Joyce has also defended Scott Morrison for publicly applauding the NSW government for resisting a full lockdown when case Covid-19 numbers were rising in June. Joyce said leaders were dealing with “a dynamic environment where of course you learn things all the time”.
After a national cabinet meeting on Friday, Morrison conceded invoking short, sharp lockdowns at the very early stages of an outbreak was currently the best health and economic response to the highly infectious Delta variant. But Morrison did not express regret for his previous endorsement of Gladys Berejiklian’s approach by saying: “We all humbly learn from these things and we make the adjustments and get on with it.”
Joyce, when asked about the matter during an interview with Sky News this morning, said he did not think that “anybody had a perfect run sheet on exactly what was supposed to, how this was going to roll out, and how other outbreaks were going to happen”.
We learn from them … If the prime minister says, you know, that he takes into account that he’s learning things as he goes along to do a better job tomorrow, well, that’s what we all expect of him. And I think that’s an admirable trait — good on him.

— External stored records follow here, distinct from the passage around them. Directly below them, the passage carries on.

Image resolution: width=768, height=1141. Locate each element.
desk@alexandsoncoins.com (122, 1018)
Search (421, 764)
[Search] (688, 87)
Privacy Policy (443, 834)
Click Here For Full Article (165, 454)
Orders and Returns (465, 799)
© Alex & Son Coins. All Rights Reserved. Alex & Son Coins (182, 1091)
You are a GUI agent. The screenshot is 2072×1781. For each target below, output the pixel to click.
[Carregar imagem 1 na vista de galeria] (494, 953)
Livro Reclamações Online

Pressed on whether the government had been caught flat-footed on the vaccine rollout, and did not spread its best widely enough when it was negotiating supply contracts last year, Joyce said the process was now “rolling out a lot better”.
What I want is a better future, what others want — I’m sure we’ll get it from our colleagues on the other side of the aisle — they’ll give us a history lesson. Nobody lives there — we live today and into the future.